Exercise: Everything from the first line of the records to the line containing "180x180cm (247, 614)", inclusive, is to be extracted exactly, and nothing more.
** Opening Data excerpts block **
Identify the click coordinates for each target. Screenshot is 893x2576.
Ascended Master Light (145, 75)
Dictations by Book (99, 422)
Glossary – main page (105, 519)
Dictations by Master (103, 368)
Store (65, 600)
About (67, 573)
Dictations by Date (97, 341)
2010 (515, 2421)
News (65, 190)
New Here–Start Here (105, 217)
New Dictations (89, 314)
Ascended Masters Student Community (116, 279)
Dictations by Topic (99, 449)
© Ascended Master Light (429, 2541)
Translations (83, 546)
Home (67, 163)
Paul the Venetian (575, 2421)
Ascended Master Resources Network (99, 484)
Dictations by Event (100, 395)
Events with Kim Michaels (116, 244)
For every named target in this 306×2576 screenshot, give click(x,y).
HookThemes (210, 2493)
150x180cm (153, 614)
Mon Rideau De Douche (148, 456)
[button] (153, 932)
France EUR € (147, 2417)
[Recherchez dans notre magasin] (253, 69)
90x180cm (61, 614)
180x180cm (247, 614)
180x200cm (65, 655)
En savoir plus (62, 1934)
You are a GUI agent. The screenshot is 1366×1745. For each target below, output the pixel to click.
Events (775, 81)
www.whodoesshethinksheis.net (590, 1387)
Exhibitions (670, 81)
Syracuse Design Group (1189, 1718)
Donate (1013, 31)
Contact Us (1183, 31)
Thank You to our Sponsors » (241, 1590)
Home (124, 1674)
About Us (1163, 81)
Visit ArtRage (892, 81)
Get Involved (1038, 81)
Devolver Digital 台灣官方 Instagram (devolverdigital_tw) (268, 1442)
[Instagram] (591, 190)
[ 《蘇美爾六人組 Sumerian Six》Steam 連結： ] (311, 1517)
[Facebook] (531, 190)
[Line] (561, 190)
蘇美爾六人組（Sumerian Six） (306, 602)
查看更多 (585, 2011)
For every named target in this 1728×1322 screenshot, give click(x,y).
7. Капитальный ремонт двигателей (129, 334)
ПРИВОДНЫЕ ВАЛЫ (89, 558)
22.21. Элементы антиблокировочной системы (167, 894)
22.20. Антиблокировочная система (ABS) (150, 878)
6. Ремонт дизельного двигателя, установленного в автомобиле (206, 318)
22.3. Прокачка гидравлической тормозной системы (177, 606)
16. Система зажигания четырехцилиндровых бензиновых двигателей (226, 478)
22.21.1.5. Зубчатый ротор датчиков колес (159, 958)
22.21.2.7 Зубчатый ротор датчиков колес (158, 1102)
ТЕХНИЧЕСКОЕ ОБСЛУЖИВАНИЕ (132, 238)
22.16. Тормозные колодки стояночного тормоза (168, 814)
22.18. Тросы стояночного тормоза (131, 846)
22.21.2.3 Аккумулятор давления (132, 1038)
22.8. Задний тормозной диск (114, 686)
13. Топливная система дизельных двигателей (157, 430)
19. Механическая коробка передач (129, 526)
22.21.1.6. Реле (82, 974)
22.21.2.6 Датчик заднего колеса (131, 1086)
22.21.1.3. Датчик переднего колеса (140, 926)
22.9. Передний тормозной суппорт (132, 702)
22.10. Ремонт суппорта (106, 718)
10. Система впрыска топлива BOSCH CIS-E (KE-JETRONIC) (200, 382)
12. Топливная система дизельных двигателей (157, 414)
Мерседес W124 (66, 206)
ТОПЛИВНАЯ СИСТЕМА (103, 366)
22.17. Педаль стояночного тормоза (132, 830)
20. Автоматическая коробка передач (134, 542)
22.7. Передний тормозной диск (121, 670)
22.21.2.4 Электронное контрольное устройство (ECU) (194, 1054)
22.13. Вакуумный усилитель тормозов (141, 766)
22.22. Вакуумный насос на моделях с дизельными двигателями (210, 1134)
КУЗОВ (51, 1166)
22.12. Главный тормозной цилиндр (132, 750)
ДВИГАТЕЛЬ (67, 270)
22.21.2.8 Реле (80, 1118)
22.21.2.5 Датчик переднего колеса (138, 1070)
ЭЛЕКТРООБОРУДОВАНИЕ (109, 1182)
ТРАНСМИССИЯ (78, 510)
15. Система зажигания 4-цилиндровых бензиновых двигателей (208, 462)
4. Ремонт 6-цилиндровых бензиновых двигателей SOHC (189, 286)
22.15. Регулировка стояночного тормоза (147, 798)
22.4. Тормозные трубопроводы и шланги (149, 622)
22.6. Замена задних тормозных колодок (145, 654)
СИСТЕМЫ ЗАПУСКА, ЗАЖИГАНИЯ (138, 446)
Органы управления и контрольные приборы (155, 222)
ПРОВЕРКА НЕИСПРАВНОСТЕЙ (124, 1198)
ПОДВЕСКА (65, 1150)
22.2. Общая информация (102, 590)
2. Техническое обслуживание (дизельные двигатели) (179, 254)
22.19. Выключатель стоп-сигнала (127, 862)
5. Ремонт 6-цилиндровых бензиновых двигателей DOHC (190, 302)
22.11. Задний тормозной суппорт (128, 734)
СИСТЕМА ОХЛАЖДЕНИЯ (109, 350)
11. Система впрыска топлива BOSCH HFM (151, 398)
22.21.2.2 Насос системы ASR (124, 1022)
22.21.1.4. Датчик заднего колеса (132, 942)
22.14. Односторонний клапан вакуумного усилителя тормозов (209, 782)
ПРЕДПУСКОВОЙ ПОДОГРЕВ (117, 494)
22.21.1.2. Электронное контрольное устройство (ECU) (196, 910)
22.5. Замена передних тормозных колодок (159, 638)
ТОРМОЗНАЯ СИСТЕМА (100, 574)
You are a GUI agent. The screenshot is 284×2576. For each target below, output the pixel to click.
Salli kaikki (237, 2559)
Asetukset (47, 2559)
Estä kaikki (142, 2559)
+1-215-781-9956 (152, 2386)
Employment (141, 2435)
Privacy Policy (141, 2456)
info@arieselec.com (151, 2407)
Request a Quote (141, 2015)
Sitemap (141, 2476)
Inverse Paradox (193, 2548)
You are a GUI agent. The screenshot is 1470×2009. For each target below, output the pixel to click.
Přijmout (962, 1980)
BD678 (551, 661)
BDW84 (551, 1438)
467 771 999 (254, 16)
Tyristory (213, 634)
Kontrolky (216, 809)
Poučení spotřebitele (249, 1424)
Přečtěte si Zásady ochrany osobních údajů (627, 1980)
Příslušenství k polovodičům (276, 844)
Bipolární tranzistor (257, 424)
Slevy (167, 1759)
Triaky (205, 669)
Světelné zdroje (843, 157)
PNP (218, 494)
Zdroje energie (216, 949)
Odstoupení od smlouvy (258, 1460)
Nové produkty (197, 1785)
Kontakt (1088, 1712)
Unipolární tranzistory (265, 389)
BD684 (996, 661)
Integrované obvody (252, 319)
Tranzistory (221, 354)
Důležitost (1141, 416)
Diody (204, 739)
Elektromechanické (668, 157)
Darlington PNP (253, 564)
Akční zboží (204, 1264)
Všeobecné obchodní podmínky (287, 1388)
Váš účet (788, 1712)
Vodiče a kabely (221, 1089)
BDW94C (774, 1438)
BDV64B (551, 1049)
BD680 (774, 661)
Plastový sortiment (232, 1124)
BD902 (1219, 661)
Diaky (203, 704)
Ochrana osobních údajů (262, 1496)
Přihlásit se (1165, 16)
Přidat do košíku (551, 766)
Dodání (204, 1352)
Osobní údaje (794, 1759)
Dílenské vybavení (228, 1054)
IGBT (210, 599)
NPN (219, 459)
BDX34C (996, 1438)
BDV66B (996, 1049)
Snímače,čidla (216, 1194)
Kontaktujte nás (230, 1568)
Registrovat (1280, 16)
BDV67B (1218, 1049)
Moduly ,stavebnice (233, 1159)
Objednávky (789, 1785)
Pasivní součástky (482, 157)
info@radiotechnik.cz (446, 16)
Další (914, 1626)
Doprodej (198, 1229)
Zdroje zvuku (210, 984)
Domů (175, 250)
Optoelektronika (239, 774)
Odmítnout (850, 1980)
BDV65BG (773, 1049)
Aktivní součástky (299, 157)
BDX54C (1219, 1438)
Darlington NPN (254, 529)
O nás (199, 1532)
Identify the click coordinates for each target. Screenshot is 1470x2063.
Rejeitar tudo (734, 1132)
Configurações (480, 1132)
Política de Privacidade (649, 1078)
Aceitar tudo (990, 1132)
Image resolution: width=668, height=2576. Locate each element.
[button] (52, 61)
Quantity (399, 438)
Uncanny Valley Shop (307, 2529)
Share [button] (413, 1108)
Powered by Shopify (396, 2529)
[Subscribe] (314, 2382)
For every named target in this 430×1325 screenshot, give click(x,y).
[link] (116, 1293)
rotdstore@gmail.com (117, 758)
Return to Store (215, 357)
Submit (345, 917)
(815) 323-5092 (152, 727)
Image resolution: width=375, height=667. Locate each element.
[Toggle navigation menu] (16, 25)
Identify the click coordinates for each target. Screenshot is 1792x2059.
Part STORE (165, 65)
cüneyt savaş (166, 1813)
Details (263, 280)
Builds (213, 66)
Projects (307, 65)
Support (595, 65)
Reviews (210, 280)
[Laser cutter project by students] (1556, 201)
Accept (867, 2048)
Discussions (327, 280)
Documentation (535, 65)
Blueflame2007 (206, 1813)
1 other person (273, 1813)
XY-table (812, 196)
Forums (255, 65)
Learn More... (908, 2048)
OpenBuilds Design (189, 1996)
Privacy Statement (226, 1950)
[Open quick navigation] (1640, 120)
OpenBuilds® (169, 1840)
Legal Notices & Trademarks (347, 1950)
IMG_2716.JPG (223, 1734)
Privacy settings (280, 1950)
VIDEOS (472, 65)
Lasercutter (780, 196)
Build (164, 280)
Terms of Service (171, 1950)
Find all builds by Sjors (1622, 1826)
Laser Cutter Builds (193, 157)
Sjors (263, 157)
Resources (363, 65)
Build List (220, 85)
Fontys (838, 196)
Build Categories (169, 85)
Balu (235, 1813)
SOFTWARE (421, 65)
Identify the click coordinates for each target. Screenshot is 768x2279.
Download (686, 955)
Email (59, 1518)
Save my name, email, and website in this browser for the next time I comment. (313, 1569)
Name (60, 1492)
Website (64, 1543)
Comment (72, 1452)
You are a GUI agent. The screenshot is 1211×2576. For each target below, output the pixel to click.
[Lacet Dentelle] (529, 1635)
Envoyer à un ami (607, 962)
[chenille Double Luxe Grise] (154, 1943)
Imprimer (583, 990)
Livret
** Closing Data excerpts block **
Answer area:
Identify the click coordinates for each target. Screenshot is 893x2576.
Ascended Master Light (145, 75)
Dictations by Book (99, 422)
Glossary – main page (105, 519)
Dictations by Master (103, 368)
Store (65, 600)
About (67, 573)
Dictations by Date (97, 341)
2010 (515, 2421)
News (65, 190)
New Here–Start Here (105, 217)
New Dictations (89, 314)
Ascended Masters Student Community (116, 279)
Dictations by Topic (99, 449)
© Ascended Master Light (429, 2541)
Translations (83, 546)
Home (67, 163)
Paul the Venetian (575, 2421)
Ascended Master Resources Network (99, 484)
Dictations by Event (100, 395)
Events with Kim Michaels (116, 244)
For every named target in this 306×2576 screenshot, give click(x,y).
HookThemes (210, 2493)
150x180cm (153, 614)
Mon Rideau De Douche (148, 456)
[button] (153, 932)
France EUR € (147, 2417)
[Recherchez dans notre magasin] (253, 69)
90x180cm (61, 614)
180x180cm (247, 614)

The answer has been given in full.